Set problem a: Using the DS-10 review below, decide whether each statement agrees with it: (i) the PSU-10 is listed online at $1,299 USD; (ii) the reviewer used the Bluetooth connection for critical listening; (iii) the internal power profile was set to "2." For each, answer yes or no and quote the deciding words of the review.
-- start Text excerpt --
The DS-10 sound does not espouse technical merit, it is about listening to music and enjoying it."
I auditioned ethernet cables at several price points, but the Final Touch Audio Matis, while certainly not an modestly priced option, allowed more low-level signal detail, rhythmic drive and timbral bloom through than anything else I had. In the time since I had the DS-10 in for review, Gold Note has come out with the PSU-10 EVO dedicated power supply that features “dual-choke technology,” and a “Multi cascade design with 4 transformers.” The company claims “Our proprietary technology removes impurity and interference from the AC power system.” Online pricing for the PSU-10 is $1,299 USD. I found the DS-10 provided an exceptionally black background with the setup I was using, but for power purists who want to double their box count that option is available.
Once I had a good handle on what the DS-10 was bringing to the table without any filter options (straight, as it were), I started to experiment with the filter/EQ/output options. I didn’t go nuts, I just methodically adjusted each setting in grouped increments and ended up utilising equalisation curve (low pass filter) set to “3,” the high-frequency de-emphasis, set to “2,” and the internal power profile set to “6.” You could literally spend months messing around with these settings, but I was more than satisfied with the results I gleaned in about an hour of back-and-forth with a few reference songs which I used for the review. I connected via Bluetooth for Spotify listening off my phone and laptop without issue, but only for casual listening.
Straight settings - no presets:
The DS-10 sound does not espouse technical merit, it is about listening to music and enjoying it. While one can drill down on sonic minutiae, that doesn’t always convey the overall picture. This is a captivating music playback device that can be listened to for hours without fatigue (the limiting factor is headphone comfort, not the amp). The overall sound is broad-bandwidth with believable impact to bass notes, a fleshed-out midrange and acceptably-extended treble. Depending on the recording, at times the highest-frequency peaks did flatten out a bit, although they never went dry. I’ve heard a more liquid top end through the LTA MicroZOTL MZ3, but that was with a much higher-priced totaldac d1-direct separate feeding it. Of note, there was never any perceived strain through the DS-10. It let me know the amp section had headroom and wasn’t running out of steam. On Marcel Fengler’s album Fokus, the DS-10 showed a capable hand at balancing the deep, driving bass lines and breaks with authentic spatial ambience up top.
Bruce Springsteen’s “Born To Run” is mid-‘70s U.S. teen-anthemic rock at its finest. The LP of the same name is infused with an untamed, romanticised, full-throated roar, but by Springsteen’s own admittance was “the album where I left behind my adolescent definitions of love and freedom.” All about dynamic swings, slam, speed and inexorable musical buildup and release, this is a cathartic album to listen through. With the DS-10 one gets the feeling that higher volume isn’t the answer, yet the songs beg for more grunt. With treble slightly flattened-out and compressed, I’m left feeling a wee bit dissatisfied after hearing the first few tracks – the DS-10 wasn’t doing anything wrong, it just wasn’t translating that last 10 per cent of the punch and emotional gut-check I know the whole album is capable of producing.
-- end Text excerpt --
Set problem b: From the listing, extract the part that opens with the line containing "Task: Open the measure ruler tool" and closes with the line containing "Select the ATL", and reproduce those lines unchanged.
-- start Record set --
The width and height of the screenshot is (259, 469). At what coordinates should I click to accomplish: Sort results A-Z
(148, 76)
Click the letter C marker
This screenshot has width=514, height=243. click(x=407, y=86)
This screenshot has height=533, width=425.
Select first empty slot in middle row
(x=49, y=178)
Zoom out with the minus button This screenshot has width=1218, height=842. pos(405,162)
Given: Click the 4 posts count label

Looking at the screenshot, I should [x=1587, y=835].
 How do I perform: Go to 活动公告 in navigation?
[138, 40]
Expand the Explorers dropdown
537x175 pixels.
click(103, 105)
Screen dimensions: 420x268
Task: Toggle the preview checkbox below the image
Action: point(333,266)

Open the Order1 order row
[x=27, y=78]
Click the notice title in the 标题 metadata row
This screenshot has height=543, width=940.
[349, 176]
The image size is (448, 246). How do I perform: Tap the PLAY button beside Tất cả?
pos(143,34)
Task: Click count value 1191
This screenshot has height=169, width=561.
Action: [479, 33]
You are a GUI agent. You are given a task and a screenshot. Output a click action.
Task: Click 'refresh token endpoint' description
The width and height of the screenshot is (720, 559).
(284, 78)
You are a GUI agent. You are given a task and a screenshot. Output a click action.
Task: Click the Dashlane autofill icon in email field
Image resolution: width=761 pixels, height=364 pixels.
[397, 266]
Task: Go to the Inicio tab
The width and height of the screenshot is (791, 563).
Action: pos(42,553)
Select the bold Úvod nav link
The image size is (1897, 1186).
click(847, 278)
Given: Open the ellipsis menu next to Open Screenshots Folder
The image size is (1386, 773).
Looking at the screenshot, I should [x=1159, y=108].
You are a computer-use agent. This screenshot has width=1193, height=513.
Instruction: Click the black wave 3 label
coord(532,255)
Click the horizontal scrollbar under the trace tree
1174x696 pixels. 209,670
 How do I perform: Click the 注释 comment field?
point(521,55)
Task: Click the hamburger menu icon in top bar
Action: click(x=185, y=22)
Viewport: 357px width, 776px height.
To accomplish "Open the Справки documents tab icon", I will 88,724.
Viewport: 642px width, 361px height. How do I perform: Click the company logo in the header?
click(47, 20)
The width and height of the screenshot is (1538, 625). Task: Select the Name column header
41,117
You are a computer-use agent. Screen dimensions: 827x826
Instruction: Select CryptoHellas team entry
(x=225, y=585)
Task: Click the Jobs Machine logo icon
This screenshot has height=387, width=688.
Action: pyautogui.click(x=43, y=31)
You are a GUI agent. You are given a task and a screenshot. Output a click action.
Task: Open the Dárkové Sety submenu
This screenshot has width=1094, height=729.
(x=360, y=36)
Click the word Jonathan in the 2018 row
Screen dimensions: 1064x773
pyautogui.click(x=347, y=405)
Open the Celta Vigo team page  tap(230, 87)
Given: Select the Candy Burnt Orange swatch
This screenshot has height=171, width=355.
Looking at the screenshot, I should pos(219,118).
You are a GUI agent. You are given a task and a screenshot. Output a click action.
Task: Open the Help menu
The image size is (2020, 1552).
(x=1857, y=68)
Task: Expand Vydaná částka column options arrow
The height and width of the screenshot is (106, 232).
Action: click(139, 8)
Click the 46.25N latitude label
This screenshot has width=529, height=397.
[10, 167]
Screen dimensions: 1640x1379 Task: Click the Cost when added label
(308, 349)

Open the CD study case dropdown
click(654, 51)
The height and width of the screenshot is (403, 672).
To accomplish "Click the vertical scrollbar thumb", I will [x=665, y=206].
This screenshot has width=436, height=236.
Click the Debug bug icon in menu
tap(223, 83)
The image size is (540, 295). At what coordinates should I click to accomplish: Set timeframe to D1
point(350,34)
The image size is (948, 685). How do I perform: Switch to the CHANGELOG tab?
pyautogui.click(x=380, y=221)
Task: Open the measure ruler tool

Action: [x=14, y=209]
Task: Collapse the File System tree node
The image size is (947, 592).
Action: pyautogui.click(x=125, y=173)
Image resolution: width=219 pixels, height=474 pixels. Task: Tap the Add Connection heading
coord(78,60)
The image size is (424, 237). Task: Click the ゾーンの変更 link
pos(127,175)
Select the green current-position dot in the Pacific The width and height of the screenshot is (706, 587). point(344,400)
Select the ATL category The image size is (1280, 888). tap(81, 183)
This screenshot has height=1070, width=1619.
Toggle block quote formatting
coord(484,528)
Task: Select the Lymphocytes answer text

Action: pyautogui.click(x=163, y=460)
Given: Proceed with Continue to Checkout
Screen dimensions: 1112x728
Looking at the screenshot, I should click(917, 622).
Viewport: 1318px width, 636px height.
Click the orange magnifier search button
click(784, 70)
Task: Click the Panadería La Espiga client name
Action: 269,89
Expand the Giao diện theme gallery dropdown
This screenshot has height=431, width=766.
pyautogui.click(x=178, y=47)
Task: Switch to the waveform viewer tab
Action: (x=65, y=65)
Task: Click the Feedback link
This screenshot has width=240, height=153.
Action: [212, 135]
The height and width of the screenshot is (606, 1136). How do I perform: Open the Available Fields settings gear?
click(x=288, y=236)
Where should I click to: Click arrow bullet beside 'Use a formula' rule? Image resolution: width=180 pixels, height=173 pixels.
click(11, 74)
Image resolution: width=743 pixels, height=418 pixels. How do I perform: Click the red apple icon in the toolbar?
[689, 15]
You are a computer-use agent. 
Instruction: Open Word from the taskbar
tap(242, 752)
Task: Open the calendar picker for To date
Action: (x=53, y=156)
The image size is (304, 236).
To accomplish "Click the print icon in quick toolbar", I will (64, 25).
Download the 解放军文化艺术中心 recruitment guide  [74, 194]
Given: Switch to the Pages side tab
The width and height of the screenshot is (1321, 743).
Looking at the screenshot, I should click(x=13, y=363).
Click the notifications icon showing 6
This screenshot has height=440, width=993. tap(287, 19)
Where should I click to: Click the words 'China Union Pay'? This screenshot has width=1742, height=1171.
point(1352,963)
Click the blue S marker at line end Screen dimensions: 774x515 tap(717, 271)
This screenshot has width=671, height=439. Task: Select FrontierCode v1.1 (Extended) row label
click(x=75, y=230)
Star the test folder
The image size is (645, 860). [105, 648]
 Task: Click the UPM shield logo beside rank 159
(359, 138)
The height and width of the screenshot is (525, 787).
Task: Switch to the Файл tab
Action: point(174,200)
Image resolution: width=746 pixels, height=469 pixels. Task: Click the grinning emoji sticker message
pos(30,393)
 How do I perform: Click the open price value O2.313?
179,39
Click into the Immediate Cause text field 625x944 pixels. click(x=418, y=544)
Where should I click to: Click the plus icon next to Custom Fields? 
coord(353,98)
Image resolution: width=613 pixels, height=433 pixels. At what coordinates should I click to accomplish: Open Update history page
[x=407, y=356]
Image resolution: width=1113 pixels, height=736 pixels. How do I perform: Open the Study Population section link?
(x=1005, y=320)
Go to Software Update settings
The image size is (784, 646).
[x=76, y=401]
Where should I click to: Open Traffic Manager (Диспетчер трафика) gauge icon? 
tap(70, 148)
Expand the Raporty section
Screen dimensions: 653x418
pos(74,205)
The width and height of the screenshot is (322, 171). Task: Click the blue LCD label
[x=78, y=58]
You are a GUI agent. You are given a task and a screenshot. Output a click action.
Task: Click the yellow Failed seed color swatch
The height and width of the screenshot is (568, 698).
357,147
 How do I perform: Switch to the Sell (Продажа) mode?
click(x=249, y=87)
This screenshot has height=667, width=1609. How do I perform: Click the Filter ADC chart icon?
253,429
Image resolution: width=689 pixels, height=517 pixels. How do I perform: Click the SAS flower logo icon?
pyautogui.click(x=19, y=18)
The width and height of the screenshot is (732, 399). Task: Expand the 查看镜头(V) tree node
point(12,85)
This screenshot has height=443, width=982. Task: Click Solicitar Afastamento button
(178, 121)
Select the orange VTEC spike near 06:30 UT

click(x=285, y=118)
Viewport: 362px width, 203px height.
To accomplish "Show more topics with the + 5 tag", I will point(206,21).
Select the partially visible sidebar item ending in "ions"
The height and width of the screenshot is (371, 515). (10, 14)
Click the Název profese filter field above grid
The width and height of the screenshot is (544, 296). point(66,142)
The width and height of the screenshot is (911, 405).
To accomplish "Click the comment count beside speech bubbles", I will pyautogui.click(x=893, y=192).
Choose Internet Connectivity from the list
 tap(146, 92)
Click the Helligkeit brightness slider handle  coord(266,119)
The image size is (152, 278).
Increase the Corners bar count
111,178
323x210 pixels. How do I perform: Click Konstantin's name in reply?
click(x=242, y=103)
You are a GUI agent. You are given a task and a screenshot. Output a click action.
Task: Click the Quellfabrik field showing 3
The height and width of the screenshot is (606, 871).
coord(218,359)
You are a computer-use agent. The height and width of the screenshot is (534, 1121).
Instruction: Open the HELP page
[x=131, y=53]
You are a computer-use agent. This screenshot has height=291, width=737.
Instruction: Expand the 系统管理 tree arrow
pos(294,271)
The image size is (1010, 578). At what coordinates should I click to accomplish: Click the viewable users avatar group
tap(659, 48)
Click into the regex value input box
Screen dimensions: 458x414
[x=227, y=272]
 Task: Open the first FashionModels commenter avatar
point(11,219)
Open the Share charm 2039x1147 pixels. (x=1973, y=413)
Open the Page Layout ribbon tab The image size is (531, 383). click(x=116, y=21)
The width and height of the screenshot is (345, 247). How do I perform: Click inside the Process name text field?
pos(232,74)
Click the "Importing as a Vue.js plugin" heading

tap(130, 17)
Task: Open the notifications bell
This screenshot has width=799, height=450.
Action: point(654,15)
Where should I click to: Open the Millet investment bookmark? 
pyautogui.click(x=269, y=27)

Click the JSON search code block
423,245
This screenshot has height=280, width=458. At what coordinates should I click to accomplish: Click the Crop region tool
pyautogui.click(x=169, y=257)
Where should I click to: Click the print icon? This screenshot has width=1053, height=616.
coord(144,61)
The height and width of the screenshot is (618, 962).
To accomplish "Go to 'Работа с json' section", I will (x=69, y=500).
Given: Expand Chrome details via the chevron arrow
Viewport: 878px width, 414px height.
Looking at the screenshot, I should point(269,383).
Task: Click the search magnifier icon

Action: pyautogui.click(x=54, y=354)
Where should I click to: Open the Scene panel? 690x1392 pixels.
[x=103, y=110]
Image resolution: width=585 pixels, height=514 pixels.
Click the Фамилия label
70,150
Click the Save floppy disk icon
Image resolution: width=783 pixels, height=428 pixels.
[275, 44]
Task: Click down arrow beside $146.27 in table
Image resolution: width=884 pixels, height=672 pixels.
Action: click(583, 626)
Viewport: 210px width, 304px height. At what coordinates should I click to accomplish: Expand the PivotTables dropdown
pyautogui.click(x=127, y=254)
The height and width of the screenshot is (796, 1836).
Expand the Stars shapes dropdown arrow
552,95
-- end Record set --
Complete answer a:
(i) Yes: "Online pricing for the PSU-10 is $1,299 USD."
(ii) No: "I connected via Bluetooth for Spotify listening off my phone and laptop without issue, but only for casual listening."
(iii) No: "the internal power profile set to “6.”"

Complete answer b:
Task: Open the measure ruler tool

Action: [x=14, y=209]
Task: Collapse the File System tree node
The image size is (947, 592).
Action: pyautogui.click(x=125, y=173)
Image resolution: width=219 pixels, height=474 pixels. Task: Tap the Add Connection heading
coord(78,60)
The image size is (424, 237). Task: Click the ゾーンの変更 link
pos(127,175)
Select the green current-position dot in the Pacific The width and height of the screenshot is (706, 587). point(344,400)
Select the ATL category The image size is (1280, 888). tap(81, 183)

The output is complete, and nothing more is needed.